== WORK TO COMPLETE ==
Write out once more the lines running from the top of the entries below to the line with "You are a computer-use agent. Screen dimensions: 912x434", both ends included.

Collected data
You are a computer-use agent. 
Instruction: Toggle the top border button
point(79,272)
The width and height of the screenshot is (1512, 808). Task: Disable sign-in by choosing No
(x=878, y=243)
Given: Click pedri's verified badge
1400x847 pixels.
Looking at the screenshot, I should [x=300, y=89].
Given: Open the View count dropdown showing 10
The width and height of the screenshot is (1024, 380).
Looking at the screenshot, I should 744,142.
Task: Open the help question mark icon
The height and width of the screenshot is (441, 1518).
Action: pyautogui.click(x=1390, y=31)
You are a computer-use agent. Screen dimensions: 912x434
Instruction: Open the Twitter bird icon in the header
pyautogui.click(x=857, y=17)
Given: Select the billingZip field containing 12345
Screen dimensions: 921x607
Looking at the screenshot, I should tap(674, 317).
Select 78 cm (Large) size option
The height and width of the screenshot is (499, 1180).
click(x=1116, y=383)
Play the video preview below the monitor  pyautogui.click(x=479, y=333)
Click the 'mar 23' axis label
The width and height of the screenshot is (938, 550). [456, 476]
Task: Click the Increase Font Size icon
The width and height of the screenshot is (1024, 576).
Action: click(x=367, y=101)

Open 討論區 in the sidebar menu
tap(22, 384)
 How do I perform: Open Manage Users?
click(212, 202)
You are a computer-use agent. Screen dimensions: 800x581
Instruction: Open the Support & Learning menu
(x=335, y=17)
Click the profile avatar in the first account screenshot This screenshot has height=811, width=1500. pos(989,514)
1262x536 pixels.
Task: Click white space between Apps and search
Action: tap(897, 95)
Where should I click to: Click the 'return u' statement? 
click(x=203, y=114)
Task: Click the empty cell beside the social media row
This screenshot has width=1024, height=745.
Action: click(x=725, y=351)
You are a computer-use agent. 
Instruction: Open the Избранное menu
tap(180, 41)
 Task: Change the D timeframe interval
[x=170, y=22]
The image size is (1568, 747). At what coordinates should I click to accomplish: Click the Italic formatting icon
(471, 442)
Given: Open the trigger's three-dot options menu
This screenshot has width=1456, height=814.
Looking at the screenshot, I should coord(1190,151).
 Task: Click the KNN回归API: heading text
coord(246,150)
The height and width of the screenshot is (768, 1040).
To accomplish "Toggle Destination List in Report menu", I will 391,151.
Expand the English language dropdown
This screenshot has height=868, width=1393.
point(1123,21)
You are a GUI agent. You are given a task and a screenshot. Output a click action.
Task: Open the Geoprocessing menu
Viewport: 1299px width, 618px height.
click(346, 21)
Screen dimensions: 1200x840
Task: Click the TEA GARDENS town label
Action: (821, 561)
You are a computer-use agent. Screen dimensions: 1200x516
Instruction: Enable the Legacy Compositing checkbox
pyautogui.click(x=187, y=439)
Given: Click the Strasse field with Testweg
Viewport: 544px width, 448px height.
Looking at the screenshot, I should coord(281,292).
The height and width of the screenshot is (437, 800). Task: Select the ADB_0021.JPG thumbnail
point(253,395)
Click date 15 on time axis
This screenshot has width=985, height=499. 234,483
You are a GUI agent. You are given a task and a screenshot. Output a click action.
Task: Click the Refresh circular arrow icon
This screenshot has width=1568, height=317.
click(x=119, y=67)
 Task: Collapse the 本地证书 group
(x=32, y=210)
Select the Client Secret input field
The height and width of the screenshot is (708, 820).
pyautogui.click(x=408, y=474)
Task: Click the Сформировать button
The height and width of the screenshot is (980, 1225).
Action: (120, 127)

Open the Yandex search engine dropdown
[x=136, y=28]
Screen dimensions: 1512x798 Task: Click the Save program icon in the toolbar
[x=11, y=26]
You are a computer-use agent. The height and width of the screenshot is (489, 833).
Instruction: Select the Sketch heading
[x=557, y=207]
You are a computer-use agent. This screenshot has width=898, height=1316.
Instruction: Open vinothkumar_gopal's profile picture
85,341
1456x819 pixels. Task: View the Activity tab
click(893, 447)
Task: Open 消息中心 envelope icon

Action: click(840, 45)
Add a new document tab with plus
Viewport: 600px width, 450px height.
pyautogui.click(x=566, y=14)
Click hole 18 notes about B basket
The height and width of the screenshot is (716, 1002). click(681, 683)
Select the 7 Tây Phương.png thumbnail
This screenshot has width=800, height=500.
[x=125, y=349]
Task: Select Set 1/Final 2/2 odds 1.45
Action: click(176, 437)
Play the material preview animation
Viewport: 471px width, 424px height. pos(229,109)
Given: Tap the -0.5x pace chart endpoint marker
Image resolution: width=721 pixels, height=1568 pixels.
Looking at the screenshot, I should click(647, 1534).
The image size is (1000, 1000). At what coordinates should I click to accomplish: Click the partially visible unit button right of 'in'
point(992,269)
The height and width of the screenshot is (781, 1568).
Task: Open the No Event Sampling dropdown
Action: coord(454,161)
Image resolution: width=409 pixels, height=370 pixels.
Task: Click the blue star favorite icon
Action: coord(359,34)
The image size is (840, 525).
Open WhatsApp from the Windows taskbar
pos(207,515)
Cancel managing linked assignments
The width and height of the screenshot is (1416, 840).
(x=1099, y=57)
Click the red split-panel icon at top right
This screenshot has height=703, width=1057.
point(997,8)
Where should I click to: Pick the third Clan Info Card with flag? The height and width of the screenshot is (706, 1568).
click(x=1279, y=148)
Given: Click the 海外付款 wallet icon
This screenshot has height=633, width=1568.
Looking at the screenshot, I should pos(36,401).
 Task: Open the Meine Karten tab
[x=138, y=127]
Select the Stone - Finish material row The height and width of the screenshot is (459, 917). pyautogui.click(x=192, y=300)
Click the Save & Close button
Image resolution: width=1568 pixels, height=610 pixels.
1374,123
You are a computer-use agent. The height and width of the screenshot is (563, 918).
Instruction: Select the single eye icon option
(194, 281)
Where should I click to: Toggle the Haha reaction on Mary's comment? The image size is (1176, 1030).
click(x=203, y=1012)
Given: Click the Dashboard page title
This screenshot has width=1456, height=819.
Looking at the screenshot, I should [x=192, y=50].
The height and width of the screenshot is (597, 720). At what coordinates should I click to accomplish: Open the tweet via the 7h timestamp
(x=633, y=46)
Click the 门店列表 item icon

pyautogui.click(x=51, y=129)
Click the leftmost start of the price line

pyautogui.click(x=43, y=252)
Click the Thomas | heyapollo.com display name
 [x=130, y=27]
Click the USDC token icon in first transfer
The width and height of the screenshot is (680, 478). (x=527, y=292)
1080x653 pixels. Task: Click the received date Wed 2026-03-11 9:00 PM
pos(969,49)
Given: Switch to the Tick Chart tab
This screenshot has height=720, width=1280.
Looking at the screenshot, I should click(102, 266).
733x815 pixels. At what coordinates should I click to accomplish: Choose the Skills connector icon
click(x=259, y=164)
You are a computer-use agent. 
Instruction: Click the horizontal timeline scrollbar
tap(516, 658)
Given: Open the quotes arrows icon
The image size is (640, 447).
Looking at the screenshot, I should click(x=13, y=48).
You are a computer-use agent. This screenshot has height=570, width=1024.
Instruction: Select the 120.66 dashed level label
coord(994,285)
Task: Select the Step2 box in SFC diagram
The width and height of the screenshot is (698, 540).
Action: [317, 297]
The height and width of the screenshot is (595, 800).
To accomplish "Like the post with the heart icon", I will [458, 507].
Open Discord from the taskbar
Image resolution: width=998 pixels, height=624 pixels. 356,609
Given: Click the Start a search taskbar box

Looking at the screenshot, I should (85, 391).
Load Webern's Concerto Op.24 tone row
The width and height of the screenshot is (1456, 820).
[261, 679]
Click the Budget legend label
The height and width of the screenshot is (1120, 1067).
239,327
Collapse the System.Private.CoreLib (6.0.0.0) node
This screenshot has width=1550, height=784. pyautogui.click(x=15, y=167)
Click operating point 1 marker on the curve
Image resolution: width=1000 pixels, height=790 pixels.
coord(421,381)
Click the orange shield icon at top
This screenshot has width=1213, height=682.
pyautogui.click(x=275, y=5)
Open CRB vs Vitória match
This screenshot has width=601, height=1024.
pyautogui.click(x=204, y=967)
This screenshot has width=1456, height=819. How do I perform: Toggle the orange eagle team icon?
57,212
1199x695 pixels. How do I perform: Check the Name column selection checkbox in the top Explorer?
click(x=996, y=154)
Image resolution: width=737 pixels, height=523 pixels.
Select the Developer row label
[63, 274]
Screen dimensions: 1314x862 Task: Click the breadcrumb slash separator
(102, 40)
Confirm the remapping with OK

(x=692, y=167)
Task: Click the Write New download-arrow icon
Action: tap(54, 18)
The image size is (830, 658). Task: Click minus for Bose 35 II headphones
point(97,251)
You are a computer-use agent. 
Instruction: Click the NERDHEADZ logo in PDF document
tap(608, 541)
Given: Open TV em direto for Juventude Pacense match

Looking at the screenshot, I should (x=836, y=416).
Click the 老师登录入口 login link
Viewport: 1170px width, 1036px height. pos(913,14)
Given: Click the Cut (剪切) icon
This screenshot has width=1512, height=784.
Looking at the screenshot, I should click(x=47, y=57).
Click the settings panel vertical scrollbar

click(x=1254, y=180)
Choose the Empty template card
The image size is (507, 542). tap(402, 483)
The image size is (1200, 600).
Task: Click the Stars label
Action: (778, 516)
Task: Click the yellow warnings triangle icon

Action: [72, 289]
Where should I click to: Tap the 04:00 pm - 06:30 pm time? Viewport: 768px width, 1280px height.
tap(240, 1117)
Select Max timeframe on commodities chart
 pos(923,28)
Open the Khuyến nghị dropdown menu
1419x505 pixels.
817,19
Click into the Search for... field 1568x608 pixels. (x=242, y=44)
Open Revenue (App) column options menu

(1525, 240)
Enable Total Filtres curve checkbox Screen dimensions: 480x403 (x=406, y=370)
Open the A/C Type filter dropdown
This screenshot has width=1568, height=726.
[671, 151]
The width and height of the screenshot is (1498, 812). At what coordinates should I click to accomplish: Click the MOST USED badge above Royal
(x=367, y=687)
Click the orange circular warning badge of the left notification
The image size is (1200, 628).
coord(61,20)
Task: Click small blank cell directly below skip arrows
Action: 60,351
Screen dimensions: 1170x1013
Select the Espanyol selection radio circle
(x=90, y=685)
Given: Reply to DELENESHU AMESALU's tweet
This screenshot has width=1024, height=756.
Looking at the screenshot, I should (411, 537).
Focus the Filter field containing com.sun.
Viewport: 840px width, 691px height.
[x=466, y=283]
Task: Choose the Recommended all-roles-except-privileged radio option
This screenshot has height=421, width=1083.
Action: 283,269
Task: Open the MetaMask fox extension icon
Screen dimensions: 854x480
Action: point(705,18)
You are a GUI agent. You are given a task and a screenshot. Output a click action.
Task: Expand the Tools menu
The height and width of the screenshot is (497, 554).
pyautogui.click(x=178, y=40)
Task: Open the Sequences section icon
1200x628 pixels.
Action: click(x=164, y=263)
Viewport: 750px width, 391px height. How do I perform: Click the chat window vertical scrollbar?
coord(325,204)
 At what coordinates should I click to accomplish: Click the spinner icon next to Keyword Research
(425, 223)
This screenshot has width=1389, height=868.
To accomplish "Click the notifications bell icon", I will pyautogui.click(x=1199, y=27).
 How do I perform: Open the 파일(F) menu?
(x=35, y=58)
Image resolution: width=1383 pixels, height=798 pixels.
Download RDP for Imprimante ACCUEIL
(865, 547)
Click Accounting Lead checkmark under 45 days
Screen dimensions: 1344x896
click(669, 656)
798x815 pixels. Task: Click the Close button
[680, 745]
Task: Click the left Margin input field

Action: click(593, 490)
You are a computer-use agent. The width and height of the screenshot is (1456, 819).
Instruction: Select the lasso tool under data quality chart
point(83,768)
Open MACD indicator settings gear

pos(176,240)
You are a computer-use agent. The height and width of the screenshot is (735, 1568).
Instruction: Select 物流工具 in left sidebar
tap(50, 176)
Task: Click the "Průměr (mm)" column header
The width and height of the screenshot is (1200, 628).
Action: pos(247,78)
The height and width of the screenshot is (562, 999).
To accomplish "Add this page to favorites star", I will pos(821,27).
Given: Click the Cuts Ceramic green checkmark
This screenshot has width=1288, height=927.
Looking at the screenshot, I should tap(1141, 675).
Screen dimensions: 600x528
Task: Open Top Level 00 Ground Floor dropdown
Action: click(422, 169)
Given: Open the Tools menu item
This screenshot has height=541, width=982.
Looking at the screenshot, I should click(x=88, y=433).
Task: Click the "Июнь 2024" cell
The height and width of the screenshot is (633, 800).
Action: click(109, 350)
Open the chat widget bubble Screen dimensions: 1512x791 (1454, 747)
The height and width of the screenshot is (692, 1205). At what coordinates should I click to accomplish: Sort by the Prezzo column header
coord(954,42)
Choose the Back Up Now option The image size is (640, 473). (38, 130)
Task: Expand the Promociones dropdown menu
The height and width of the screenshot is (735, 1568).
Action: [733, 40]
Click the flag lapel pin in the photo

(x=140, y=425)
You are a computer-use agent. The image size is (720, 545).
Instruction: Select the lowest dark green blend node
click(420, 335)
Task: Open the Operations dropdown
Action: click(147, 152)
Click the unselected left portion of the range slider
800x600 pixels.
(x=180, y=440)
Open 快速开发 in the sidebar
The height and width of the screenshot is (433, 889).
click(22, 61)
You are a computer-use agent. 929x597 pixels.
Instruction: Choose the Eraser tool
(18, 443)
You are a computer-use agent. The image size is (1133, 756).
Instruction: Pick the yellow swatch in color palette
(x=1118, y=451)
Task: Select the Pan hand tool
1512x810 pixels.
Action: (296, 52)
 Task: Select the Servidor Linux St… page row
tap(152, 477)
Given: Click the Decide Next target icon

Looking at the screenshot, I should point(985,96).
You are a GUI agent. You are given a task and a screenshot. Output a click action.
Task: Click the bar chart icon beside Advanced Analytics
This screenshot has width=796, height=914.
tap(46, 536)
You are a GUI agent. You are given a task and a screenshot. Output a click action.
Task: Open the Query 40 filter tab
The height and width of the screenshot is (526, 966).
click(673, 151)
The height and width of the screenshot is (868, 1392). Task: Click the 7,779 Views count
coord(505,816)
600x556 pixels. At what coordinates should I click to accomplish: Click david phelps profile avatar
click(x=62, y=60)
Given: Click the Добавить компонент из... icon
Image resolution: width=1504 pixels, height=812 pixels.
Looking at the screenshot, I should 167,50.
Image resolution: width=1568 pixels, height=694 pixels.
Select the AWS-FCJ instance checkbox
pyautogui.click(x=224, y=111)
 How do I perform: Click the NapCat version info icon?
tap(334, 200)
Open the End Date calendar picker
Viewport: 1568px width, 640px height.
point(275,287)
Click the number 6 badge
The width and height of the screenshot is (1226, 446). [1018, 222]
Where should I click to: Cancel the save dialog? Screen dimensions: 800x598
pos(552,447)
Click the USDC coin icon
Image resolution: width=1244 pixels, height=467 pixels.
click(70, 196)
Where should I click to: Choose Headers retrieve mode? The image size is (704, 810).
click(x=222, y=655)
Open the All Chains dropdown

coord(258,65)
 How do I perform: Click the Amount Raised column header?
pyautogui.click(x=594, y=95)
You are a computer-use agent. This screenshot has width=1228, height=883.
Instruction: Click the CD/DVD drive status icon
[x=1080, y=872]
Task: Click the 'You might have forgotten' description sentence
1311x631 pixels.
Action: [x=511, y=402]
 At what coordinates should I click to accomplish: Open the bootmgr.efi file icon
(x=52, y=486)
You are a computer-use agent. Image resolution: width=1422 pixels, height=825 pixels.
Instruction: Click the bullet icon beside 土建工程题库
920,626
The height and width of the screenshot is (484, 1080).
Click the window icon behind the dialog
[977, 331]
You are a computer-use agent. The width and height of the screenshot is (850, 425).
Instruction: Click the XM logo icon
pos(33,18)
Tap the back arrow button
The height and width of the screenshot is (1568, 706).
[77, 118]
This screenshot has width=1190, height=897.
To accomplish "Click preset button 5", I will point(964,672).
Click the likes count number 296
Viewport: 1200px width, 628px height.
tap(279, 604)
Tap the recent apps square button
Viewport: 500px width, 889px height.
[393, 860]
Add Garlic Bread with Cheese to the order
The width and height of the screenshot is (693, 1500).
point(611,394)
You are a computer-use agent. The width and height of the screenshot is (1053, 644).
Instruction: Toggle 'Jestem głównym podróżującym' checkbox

== EXPECTED ANSWER ==
You are a computer-use agent. 
Instruction: Toggle the top border button
point(79,272)
The width and height of the screenshot is (1512, 808). Task: Disable sign-in by choosing No
(x=878, y=243)
Given: Click pedri's verified badge
1400x847 pixels.
Looking at the screenshot, I should [x=300, y=89].
Given: Open the View count dropdown showing 10
The width and height of the screenshot is (1024, 380).
Looking at the screenshot, I should 744,142.
Task: Open the help question mark icon
The height and width of the screenshot is (441, 1518).
Action: pyautogui.click(x=1390, y=31)
You are a computer-use agent. Screen dimensions: 912x434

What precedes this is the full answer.